• WHAT TO DO
Can you copy the stretch of lines below word for word, from the line containing "Task: Click the Top 5 (Valor R$) tag" through the last line, including both ends?
━━━━━ MATERIALS PROVIDED ━━━━━
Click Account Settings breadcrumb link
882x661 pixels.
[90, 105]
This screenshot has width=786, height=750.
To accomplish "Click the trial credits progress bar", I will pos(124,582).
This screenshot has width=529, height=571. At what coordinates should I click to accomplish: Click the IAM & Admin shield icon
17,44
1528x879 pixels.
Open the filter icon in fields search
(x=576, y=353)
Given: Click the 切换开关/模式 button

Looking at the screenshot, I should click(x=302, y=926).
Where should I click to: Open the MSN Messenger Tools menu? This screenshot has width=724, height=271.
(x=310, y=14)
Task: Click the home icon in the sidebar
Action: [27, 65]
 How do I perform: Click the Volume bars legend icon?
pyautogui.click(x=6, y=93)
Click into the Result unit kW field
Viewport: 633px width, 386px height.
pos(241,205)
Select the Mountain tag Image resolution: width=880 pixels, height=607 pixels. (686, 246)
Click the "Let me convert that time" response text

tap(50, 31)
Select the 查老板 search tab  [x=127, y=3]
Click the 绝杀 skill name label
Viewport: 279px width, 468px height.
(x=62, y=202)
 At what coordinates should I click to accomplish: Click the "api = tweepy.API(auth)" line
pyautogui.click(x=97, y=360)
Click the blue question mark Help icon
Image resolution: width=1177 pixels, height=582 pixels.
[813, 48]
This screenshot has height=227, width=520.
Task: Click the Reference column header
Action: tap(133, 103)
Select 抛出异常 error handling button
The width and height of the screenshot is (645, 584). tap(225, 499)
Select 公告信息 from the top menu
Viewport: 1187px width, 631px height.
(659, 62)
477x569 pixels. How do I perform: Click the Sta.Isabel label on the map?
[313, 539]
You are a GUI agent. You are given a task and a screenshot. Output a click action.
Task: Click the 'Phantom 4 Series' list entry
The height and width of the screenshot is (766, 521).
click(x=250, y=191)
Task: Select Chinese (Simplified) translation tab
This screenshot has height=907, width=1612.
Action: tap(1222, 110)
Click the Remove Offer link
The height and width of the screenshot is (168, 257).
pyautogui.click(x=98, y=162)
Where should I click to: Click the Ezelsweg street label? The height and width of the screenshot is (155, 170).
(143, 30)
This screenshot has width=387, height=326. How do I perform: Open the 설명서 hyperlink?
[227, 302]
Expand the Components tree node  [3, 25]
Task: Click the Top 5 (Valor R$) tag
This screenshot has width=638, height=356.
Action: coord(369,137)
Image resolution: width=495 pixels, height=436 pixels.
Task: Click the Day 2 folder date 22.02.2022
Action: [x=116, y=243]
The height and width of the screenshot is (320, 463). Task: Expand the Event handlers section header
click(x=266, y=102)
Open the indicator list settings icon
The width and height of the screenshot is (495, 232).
━━━━━
• WRITTEN REPLY
Task: Click the Top 5 (Valor R$) tag
This screenshot has width=638, height=356.
Action: coord(369,137)
Image resolution: width=495 pixels, height=436 pixels.
Task: Click the Day 2 folder date 22.02.2022
Action: [x=116, y=243]
The height and width of the screenshot is (320, 463). Task: Expand the Event handlers section header
click(x=266, y=102)
Open the indicator list settings icon
The width and height of the screenshot is (495, 232).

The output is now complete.